→ **WORK INSTRUCTIONS**
For every line below that includes the word "heading", add one; report the final number and nothing else.

--- RECORDS SHOWN ---

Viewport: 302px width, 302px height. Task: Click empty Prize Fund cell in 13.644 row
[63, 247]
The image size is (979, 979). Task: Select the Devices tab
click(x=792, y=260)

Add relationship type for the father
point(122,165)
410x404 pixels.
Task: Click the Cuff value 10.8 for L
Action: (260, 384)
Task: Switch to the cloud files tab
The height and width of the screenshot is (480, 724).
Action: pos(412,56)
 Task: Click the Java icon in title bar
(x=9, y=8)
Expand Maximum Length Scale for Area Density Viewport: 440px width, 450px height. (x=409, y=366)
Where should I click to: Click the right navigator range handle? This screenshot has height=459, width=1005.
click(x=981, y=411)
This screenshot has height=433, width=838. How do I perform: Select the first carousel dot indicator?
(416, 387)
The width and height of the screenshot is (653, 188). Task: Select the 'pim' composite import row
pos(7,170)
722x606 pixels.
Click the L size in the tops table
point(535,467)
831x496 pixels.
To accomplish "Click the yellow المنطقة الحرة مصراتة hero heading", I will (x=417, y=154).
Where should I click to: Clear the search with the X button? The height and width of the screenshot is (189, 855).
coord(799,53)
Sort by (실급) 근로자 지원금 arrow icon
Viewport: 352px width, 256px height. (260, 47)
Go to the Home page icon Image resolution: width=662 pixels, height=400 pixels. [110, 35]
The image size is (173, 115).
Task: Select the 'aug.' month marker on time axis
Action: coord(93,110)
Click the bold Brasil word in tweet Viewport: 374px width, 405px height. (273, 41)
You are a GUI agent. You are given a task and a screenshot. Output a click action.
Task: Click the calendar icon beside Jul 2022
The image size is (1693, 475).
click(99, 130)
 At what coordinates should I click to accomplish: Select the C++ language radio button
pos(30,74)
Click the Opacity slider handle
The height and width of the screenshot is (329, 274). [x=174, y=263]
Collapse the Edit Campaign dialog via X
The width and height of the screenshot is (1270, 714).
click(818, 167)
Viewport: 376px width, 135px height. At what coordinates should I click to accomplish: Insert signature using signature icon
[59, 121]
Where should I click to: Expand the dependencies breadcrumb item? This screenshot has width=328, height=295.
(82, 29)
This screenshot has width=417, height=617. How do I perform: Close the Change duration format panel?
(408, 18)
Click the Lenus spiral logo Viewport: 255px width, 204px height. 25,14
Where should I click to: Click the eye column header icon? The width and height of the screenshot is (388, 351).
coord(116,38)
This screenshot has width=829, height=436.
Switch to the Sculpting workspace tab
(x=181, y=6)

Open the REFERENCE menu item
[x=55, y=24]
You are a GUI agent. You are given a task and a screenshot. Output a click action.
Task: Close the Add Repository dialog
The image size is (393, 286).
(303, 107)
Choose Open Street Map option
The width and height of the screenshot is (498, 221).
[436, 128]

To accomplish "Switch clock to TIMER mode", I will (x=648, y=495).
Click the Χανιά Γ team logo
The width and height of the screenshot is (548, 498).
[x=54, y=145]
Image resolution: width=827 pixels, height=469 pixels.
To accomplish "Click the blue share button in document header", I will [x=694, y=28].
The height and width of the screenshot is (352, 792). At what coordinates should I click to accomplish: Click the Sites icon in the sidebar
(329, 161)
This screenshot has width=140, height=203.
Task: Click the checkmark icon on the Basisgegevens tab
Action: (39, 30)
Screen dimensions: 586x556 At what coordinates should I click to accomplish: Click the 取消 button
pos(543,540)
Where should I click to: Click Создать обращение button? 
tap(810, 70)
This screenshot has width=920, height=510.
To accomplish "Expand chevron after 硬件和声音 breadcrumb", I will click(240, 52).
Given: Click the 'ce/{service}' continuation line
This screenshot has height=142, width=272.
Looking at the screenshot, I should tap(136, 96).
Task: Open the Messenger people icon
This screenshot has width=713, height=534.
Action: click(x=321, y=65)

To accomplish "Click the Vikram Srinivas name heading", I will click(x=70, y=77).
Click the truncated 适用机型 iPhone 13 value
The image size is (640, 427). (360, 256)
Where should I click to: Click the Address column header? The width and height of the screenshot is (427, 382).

---

→ **WRITTEN RESPONSE**
2